**Your instructions:**
Please pick out and copy every line of the material below that contains the word "agent".

**Data for processing:**
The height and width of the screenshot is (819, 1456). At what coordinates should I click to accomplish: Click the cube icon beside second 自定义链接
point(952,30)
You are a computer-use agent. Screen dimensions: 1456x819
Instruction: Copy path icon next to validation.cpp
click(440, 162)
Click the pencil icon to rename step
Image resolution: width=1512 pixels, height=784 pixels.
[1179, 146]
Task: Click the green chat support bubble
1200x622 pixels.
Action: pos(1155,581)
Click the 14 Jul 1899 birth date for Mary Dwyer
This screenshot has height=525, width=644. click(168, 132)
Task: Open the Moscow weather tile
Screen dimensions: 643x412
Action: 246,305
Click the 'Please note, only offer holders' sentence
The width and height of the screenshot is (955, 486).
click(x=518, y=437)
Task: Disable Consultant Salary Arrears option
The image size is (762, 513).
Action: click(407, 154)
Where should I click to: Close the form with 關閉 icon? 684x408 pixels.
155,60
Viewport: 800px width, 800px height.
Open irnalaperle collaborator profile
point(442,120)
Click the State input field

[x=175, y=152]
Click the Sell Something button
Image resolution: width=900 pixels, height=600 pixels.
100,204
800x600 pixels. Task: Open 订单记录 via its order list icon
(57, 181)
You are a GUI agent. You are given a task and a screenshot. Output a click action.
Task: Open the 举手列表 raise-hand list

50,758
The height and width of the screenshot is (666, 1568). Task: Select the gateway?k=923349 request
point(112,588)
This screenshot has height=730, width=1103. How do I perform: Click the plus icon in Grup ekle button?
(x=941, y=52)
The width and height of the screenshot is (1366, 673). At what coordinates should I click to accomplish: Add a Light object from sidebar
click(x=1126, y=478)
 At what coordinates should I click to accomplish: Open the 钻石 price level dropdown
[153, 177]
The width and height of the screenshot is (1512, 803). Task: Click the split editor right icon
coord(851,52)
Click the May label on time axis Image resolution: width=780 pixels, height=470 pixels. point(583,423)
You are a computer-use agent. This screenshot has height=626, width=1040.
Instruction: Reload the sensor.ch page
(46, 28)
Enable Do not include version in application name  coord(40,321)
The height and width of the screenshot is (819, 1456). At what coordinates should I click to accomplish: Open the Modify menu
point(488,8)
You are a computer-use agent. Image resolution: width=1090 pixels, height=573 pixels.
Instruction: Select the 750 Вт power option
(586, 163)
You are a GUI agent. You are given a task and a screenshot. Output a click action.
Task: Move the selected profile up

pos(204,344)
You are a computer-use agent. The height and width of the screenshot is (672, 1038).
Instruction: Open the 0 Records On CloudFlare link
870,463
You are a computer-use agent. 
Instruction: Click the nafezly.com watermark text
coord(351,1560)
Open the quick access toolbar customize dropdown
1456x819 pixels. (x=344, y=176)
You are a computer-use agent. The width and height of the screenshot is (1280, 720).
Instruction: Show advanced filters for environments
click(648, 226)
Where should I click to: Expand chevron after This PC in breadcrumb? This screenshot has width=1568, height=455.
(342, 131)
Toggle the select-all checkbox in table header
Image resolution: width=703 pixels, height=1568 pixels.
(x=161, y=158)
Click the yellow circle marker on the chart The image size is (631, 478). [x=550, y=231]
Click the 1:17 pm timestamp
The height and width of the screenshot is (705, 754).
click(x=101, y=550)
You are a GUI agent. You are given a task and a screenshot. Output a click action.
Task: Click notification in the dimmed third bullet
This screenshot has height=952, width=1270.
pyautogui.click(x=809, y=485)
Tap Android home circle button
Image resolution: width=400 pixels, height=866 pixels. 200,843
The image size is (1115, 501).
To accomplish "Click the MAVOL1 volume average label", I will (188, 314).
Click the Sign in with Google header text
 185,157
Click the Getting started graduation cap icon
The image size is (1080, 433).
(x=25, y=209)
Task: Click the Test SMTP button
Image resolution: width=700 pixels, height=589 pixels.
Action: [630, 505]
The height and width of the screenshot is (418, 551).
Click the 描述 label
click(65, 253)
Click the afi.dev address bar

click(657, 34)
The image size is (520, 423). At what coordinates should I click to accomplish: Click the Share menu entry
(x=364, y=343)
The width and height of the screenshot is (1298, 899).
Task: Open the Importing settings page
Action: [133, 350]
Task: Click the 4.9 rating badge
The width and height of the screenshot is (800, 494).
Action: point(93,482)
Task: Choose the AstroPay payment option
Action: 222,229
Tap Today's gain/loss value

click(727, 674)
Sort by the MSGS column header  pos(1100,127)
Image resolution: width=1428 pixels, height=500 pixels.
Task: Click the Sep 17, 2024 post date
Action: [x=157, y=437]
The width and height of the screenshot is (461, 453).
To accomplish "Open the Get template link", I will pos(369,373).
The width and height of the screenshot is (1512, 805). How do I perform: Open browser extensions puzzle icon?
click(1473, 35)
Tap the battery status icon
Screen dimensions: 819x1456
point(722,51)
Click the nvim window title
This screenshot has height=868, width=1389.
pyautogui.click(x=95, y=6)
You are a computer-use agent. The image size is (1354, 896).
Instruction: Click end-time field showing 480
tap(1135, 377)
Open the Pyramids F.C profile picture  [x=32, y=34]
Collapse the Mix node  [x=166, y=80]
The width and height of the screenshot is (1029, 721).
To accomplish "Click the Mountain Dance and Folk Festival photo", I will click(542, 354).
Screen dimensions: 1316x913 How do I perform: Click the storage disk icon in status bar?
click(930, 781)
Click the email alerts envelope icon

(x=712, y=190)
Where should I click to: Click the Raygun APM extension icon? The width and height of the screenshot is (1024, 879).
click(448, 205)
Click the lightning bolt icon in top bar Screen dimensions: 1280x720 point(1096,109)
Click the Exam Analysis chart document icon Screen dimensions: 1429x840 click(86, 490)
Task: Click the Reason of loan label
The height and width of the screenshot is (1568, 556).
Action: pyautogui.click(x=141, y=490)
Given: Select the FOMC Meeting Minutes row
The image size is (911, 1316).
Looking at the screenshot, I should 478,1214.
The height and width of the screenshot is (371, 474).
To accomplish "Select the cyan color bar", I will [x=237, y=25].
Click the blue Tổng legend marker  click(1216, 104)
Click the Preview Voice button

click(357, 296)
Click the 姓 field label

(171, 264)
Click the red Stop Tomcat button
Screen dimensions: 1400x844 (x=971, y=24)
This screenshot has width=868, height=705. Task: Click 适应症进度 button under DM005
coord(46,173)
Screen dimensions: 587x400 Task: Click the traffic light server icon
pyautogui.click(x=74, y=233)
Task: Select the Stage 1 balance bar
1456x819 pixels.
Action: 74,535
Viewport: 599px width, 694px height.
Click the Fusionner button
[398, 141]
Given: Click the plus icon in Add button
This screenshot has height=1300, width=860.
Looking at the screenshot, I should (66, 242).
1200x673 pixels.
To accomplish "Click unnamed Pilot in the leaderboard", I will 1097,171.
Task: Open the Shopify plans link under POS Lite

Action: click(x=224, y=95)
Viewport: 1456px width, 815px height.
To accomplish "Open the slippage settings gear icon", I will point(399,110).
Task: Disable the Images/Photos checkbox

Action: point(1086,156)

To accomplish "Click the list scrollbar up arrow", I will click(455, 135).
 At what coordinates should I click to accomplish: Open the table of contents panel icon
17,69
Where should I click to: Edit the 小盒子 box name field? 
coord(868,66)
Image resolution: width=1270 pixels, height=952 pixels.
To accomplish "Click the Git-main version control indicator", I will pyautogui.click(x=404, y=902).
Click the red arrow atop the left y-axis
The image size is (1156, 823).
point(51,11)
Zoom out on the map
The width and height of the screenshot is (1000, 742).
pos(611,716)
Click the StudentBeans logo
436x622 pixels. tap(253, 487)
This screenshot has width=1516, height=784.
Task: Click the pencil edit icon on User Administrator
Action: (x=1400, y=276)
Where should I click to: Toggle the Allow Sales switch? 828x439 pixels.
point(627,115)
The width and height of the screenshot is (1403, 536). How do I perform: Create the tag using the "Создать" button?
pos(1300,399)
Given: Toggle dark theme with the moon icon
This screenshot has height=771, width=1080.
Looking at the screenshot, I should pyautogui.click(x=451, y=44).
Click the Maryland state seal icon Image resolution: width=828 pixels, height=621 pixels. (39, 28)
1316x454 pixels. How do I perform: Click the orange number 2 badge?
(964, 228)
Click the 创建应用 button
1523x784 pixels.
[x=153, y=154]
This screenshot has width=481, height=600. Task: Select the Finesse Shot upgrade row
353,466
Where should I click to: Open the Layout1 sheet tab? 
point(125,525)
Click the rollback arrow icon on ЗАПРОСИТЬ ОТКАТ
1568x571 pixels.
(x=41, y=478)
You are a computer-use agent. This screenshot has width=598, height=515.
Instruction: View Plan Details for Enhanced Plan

**Exercise output:**
You are a computer-use agent. Screen dimensions: 1456x819
You are a GUI agent. You are given a task and a screenshot. Output a click action.
You are a computer-use agent. This screenshot has height=626, width=1040.
You are a computer-use agent. Image resolution: width=1090 pixels, height=573 pixels.
You are a GUI agent. You are given a task and a screenshot. Output a click action.
You are a computer-use agent. The height and width of the screenshot is (672, 1038).
You are a computer-use agent. 
You are a computer-use agent. The width and height of the screenshot is (1280, 720).
You are a GUI agent. You are given a task and a screenshot. Output a click action.
You are a computer-use agent. The image size is (1354, 896).
You are a computer-use agent. This screenshot has width=598, height=515.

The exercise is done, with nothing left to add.